Итак, пронизывая своей идеологией промежуточные классы, буржуазия надежнее всего теряет свое имя. Житейские нормы мелкой буржуазии суть отходы буржуазной культуры, это те же истины буржуазной идеологии, только опошленные, обедненные, коммерциализированные, в чем-то архаичные или старомодные. Вот уже более столетия как историю Франции определяет политический союз буржуазии и мелкой буржуазии; он расторгался лишь редко и всякий раз ненадолго (в 1848, 1871, 1936 годах)26. Со временем этот союз делается все теснее, мало-помалу превращаясь в симбиоз; время от времени общество еще может всколыхнуться, но при этом никогда не затрагивается его расхожая идеология; «национальные» представления замазываются все той же густой краской «естественности». Пышная буржуазная свадьба (восходящая к классовому обряду демонстрации и расточения богатств) может не иметь никакого отношения к экономическим условиям жизни мелкой буржуазии, но через посредство печати, кинохроники, литературы она мало-помалу становится нормой — если не реально переживаемой, то мечтаемой — для любой мелкобуржуазной пары.

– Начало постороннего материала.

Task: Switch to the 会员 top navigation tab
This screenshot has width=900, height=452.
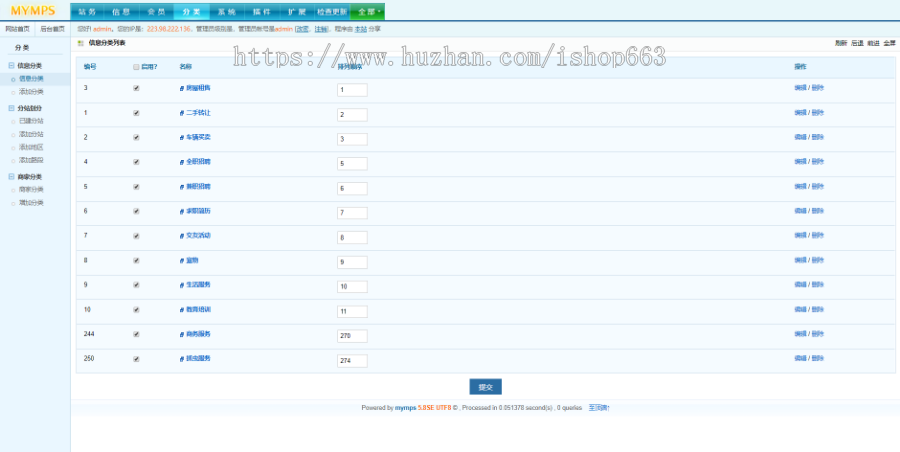Action: (156, 12)
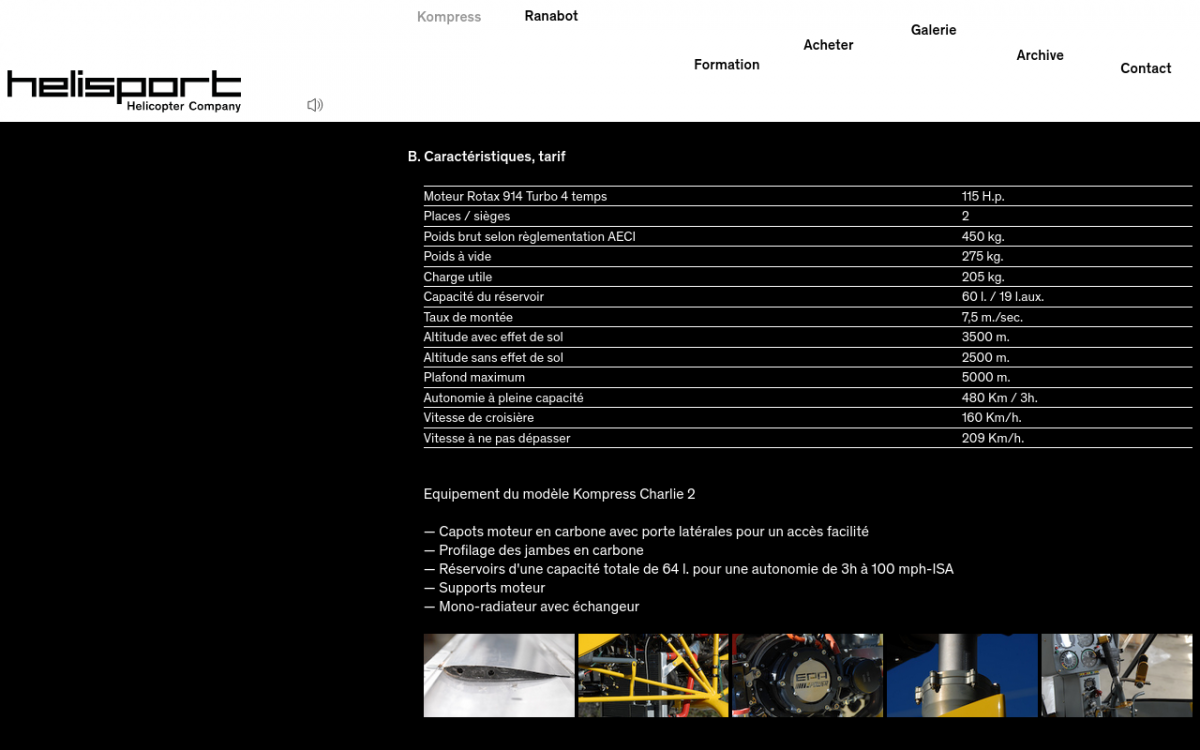Open the Formation section

726,65
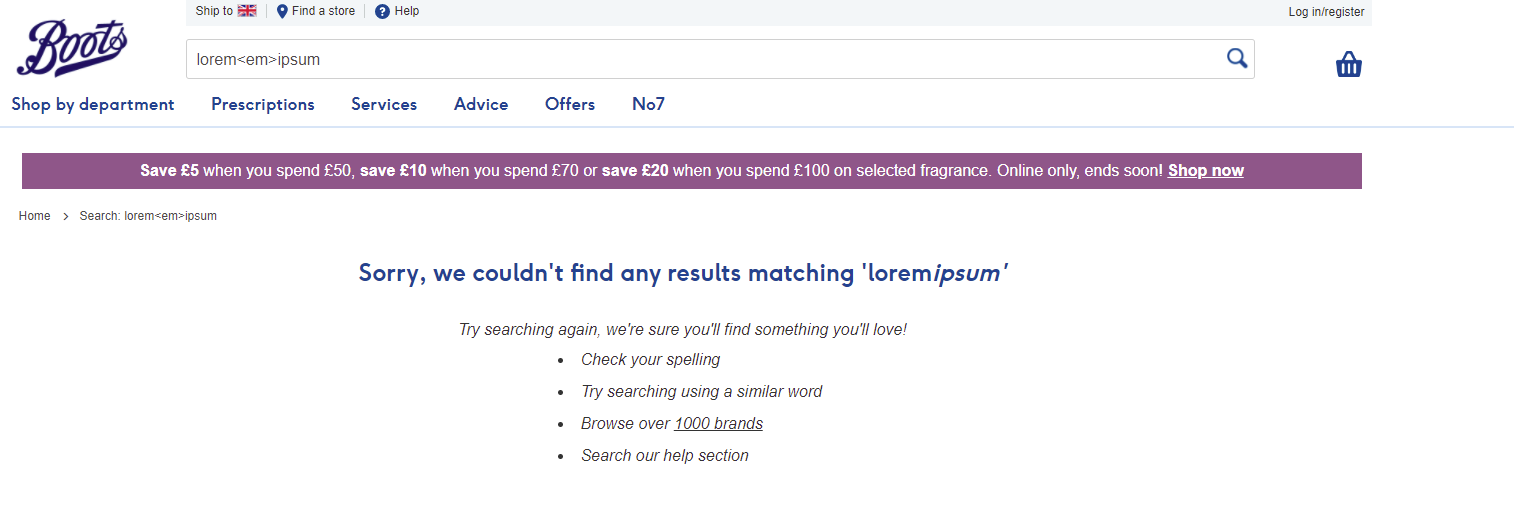Go to the Offers section
This screenshot has height=509, width=1514.
coord(570,104)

Буржуазной идеологией постоянно поглощена огромная масса людей, не имеющих собственного глубинного статуса и способных переживать его лишь в воображаемом, то есть ценой фиксации и обеднения своего сознания[116]. Распространяя свои представления с помощью набора коллективных образов на потребу мелкой буржуазии, буржуазия тем самым упрочивает иллюзорную недифференцированность социальных классов: для полной эффективности ее разыменования нужно, чтобы машинистка, получающая двадцать пять тысяч франков в месяц, узнавала себя в богатой буржуазной свадьбе.

Таким образом, устранение имени «буржуа» отнюдь не является чем-то иллюзорным, случайным, второстепенным, само собой разумеющимся или незначительным — это и есть сама буржуазная идеология, то действие, посредством которого буржуазия превращает реальный мир в образ мира, Историю в Природу. Примечательной особенностью этого образа является его перевернутость[117]. Статус буржуазии специфичен и историчен — а в представлениях ее человек универсален и вечен; свою классовую власть буржуазия утвердила благодаря научно-техническому прогрессу, в бесконечном процессе преобразования природы — а в идеологии она представляет природу первозданно нетронутой; первые философы буржуазии глубоко проникли в мир значений, рационально упорядочив все вещи, объявив их предназначенными для человека, — а буржуазная идеология может быть сциентистской или интуитивистской, констатировать факты или улавливать ценности, но в любом случае она отказывается от объяснения вещей; мировой порядок для нее может быть самодовлеющим или невыразимым, но никогда не бывает знаковым. Наконец, вместо первоначального образа подвижного, совершенствуемого мира здесь перевернутый образ неизменного человечества, главная черта которого — вечно повторяющаяся самотождественность. Одним словом, в современном буржуазном обществе переход от реальности к идеологии оказывается переходом от «антифизиса» к «псевдофизису».